**課題の内容:** オンライン授業とテスト結果についての文章を、最後の文の後から続けて書いてください。

審判の時来たる
いや、これは避けて通ってはならない問題なんですよ。
私もお声がけいただいて2冊の本に関与させていただきましたし、オンラインでの記事もいくつか掲載して頂くことが出来ましたが、そのどれにも「結局テスト結果はどうだったのよ」というのは載せていなかった訳です。
オンライン授業いいよー
繋がれるよー
授業もできなくは無いよー
って言うだけじゃダメで、
「オンライン併用でもこれだけの結果が出ますよー」って言えないと。
とは言え、生データ載せる訳にもいきませんので、大体の印象で報告します。
はじめに
ここであえて「学力」としていないのは、テスト結果=学力とは言えないでしょうし、色々と定義してしまうと、そもそも論での話に終始してしまうからです。
また、テスト結果以外のデータを語るほど取っていない(取ってはいるけれども定量的に比較できるほど取ってはいない)というのもあります。
なので、シンプルにテスト結果です。ただしざっくりと。
あ、6年生のお話です。
ニュースでは
プリント学習をした千葉市が、アンケートを採っていました。
記事より引用します。
新型コロナウイルスの影響による臨時休校の期間中、ほぼすべての学校では教科書に沿ったプリントを課題として出していました。
しかしそれを使った家庭学習の結果、学力が定着しなかったため、「授業で再度、学習し直す内容がある」と答えた学校は小学6年生、中学3年生で87%、それ以外の学年でも86%に上り、家庭学習の効果は十分でなかったと考えている学校が多いことがわかりました。
千葉市だけではありますが、おそらくどこもこのような感じのはずです。
算数
まず算数です。
算数は休校期間中に1単元のオンライン学習(動画配信による学習+小テストによる理解度テスト)を行っています。
算数を担当したのは私。

**記録データ:**
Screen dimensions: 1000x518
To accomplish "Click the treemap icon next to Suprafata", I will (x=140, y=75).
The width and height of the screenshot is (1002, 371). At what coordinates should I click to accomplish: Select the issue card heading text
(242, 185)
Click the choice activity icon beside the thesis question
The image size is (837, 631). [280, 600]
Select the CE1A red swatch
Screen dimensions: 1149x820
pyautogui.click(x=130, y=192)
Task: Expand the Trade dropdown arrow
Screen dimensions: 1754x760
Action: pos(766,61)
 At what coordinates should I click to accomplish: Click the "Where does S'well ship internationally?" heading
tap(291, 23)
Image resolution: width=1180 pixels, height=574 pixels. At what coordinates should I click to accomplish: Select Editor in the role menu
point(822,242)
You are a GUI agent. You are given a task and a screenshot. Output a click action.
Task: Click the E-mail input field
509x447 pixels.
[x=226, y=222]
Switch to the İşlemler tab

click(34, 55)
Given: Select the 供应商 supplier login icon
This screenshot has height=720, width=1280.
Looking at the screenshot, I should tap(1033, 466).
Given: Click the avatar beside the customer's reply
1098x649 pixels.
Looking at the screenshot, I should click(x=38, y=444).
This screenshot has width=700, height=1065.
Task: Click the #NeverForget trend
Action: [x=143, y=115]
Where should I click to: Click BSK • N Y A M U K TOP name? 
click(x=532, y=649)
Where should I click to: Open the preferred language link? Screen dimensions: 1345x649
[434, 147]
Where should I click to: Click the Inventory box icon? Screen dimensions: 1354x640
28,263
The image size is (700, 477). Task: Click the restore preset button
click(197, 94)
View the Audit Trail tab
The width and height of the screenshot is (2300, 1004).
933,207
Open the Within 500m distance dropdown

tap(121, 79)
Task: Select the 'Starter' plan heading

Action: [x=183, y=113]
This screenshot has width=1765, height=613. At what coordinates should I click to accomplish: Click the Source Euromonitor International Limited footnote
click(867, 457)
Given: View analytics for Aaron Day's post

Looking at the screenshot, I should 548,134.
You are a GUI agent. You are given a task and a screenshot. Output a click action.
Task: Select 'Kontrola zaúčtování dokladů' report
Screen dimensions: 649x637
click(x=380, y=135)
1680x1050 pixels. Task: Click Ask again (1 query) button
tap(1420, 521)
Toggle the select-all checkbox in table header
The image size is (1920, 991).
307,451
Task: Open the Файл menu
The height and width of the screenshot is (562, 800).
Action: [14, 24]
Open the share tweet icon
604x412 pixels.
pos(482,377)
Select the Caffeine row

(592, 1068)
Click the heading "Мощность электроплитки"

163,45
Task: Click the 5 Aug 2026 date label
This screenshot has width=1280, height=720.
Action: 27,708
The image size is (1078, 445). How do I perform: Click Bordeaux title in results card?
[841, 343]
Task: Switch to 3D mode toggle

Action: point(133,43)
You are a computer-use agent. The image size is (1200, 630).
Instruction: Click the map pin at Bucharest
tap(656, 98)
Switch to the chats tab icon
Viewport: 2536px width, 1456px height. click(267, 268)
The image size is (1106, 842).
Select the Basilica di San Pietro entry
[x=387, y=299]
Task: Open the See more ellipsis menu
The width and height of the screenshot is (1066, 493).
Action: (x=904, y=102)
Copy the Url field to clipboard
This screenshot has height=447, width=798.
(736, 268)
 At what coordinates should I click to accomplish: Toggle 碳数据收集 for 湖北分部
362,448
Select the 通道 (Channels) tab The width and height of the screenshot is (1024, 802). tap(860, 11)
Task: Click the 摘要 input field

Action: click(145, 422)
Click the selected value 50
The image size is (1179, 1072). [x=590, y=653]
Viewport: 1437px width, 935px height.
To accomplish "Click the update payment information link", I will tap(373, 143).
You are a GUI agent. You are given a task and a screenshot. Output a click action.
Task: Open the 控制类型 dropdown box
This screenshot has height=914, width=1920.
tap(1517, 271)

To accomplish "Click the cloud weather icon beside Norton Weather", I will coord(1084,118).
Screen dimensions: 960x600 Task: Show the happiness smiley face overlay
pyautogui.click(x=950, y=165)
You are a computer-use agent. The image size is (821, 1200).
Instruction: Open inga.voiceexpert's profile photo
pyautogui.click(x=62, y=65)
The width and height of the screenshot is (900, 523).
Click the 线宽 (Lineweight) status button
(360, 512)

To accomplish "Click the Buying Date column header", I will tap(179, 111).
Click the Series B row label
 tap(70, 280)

**演習の出力:**
学校再開後にやったのは、レディネステスト。
その後に子どもたちによるコース選択。
自信がある子を集め、点数が芳しくなかったり、そもそもオンラインでの学習をしていない子はじっくりコースに集めるといったコース分けをしました。
(余談ですが、コース分けするために子どもたちがクラスの垣根を越えて動くので、授業の前後に教室の消毒をし直すという手間が発生しておりますが、そのコストを支払ってもやりたかった。)
時数ですが、本来の時数よりも3時間程度減らして実施することに。(まったくやってない子もいるので)
それで、自信のある子達には、この際なので線対称の面白さにどっぷりハマってもらうことにしました。
線対称と点対称。
— すずすけ@Type_T / ブログ「パパ教員の戯れ言日記」 (@szsk_edu) 2020年6月22日
休校中にTeamsの授業動画で学習して、レディネステストでも好成績な子には、単元のまとめだけ確認したら存分に面白さに浸ってもらう時間を取りました。(学年の他の先生が担当!)
そして出来上がった線対称の切り絵。
すげええええ! pic.twitter.com/VwmYdej9MX
んで、私はじっくりコースの担当を。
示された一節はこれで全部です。